10.1016/j.chiabu.2004.12.013

PMID

16165213

Abstract

OBJECTIVES: To examine the relationship between sexual abuse and academic achievement in an adolescent inpatient psychiatric population. Individual factors expected to influence this relationship were measured to explore the way they each interacted with sexual abuse and its relationship to academic achievement. METHOD: Eighty-one adolescent psychiatric inpatients participated in the study (aged 12--18 years: M=16.0). Participants were administered tests of academic achievement (dependent variable) and intelligence, and completed a number of self-report measures of their experience of different types of maltreatment, their perception of the parenting they received, socio-economic status, substance abuse, and psychopathology. RESULTS: Hierarchical regression analysis revealed that intelligence was the main predictor of academic achievement (uniquely explaining 26% of the variance).
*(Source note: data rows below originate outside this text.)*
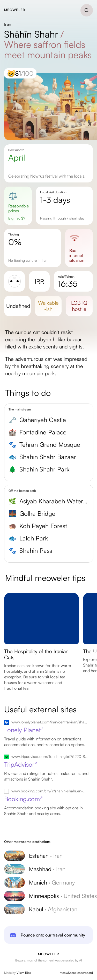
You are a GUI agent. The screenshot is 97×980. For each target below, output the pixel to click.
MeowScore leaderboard (76, 973)
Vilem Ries (24, 973)
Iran (8, 24)
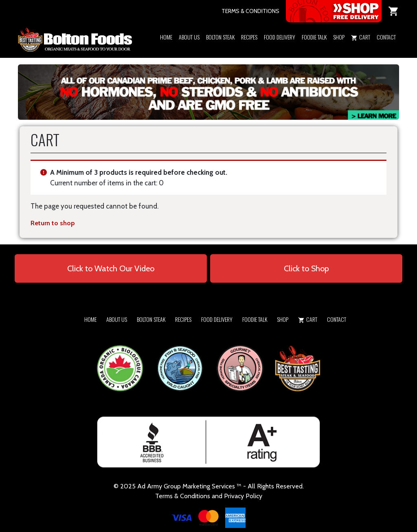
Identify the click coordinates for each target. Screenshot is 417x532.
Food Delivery (279, 37)
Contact (386, 37)
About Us (189, 37)
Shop (339, 37)
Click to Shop (306, 268)
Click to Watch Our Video (111, 268)
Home (166, 37)
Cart (360, 37)
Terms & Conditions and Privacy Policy (208, 496)
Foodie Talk (314, 37)
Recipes (249, 37)
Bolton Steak (220, 37)
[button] (339, 48)
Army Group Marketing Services (191, 486)
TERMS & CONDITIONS (250, 11)
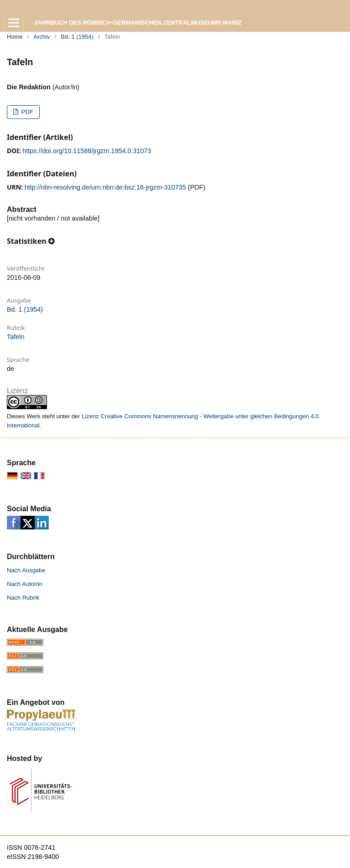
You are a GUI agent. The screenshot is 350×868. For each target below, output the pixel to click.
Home (15, 36)
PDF (26, 112)
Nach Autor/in (25, 584)
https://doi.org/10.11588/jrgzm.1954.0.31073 (87, 151)
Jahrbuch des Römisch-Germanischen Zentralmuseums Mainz (138, 22)
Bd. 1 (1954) (77, 36)
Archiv (42, 36)
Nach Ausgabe (26, 570)
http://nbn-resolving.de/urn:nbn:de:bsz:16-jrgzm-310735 (105, 187)
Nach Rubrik (23, 597)
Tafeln (15, 337)
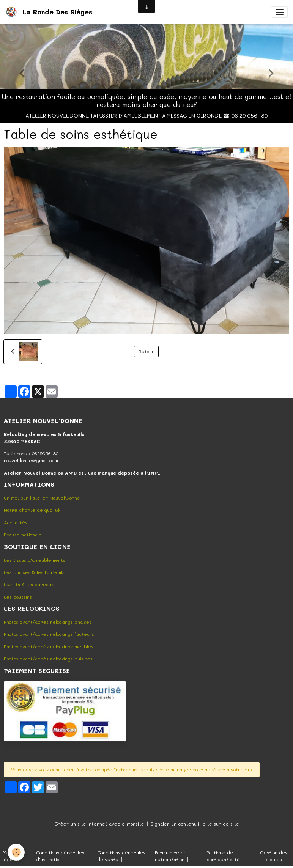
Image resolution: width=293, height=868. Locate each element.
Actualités (16, 522)
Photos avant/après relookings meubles (49, 646)
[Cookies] (16, 852)
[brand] (50, 12)
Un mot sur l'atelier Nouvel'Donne (42, 498)
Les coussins (18, 597)
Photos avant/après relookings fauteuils (49, 634)
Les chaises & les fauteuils (34, 572)
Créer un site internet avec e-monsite (99, 824)
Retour (146, 351)
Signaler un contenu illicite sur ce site (195, 824)
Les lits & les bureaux (28, 584)
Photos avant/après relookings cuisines (48, 659)
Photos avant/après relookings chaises (47, 622)
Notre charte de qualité (32, 510)
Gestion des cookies (274, 856)
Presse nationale (23, 535)
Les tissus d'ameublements (35, 560)
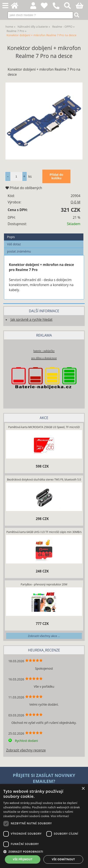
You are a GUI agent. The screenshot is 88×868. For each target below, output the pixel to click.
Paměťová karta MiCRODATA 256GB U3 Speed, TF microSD (44, 427)
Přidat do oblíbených (24, 188)
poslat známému (19, 251)
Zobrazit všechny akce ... (44, 636)
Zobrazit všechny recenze (26, 750)
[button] (44, 851)
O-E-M (76, 202)
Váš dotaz (14, 244)
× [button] (83, 788)
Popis (11, 237)
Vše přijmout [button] (23, 859)
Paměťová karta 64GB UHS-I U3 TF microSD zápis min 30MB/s (44, 532)
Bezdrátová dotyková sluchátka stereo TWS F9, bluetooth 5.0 (44, 479)
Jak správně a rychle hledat (31, 319)
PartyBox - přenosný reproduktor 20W (44, 584)
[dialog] (44, 826)
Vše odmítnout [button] (63, 859)
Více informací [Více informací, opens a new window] (60, 816)
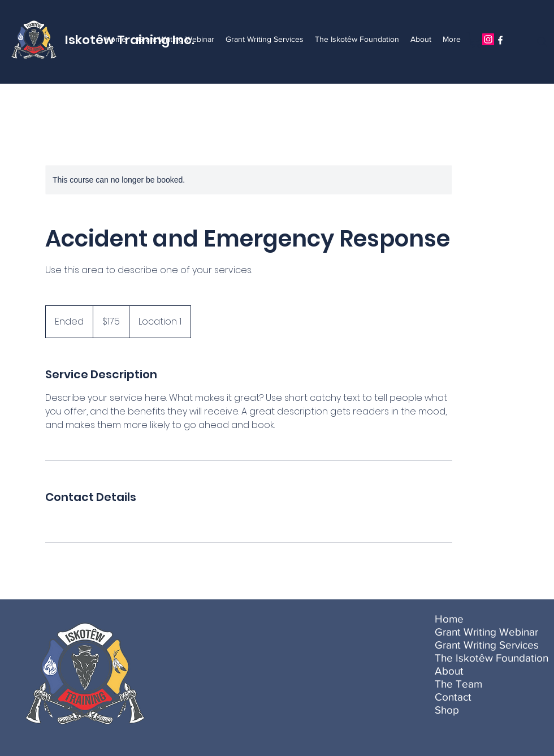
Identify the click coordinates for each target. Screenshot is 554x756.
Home (449, 619)
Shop (447, 710)
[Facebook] (500, 40)
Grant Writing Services (471, 645)
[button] (476, 40)
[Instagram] (488, 39)
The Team (458, 684)
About (449, 671)
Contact (453, 697)
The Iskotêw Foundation (471, 658)
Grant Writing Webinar (471, 632)
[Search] (542, 42)
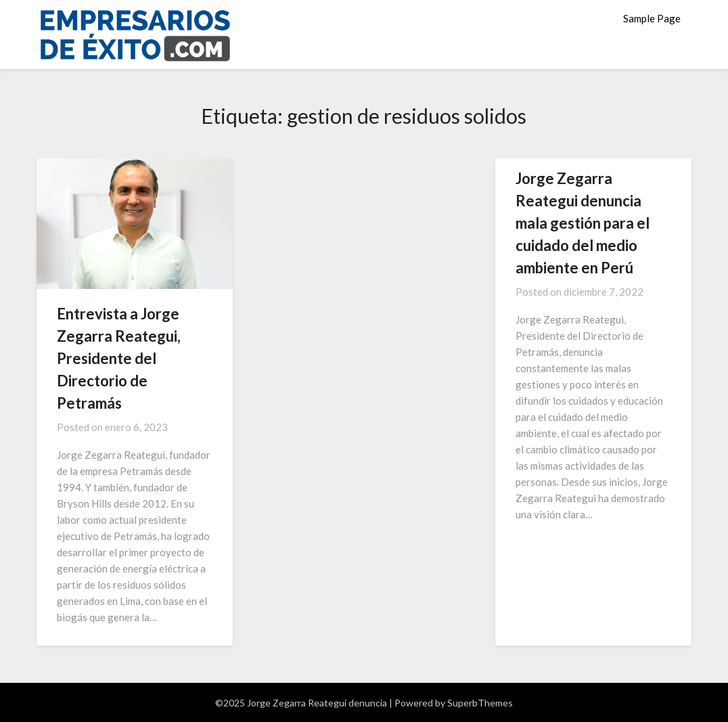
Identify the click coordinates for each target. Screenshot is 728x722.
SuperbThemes (480, 702)
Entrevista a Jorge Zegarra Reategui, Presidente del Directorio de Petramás (118, 358)
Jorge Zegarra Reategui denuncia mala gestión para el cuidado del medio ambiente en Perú (583, 223)
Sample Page (652, 18)
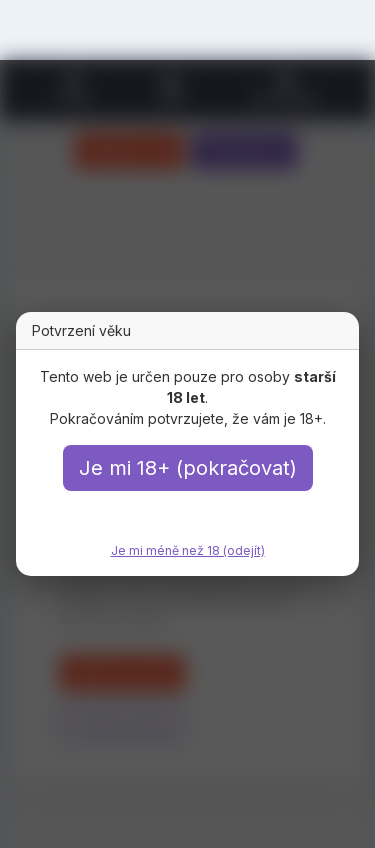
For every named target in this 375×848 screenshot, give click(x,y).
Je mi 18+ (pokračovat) (188, 468)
A number of interaction effects were also significant indicating that intelligence, substance abuse, internalizing behavior problems, externalizing behavior problems all influenced the relationship between sexual abuse and academic achievement. DISCUSSION: Examining the impact of sexual abuse is complex because it is typically an experience embedded in a range of other risk factors, such as poverty, family dysfunction, and other types of maltreatment. This study demonstrated coexistence between sexual abuse and a number of other variables, including other maltreatment types and parental overprotection, underscoring the requirement for complex models of research that more accurately reflect the experience of abused children.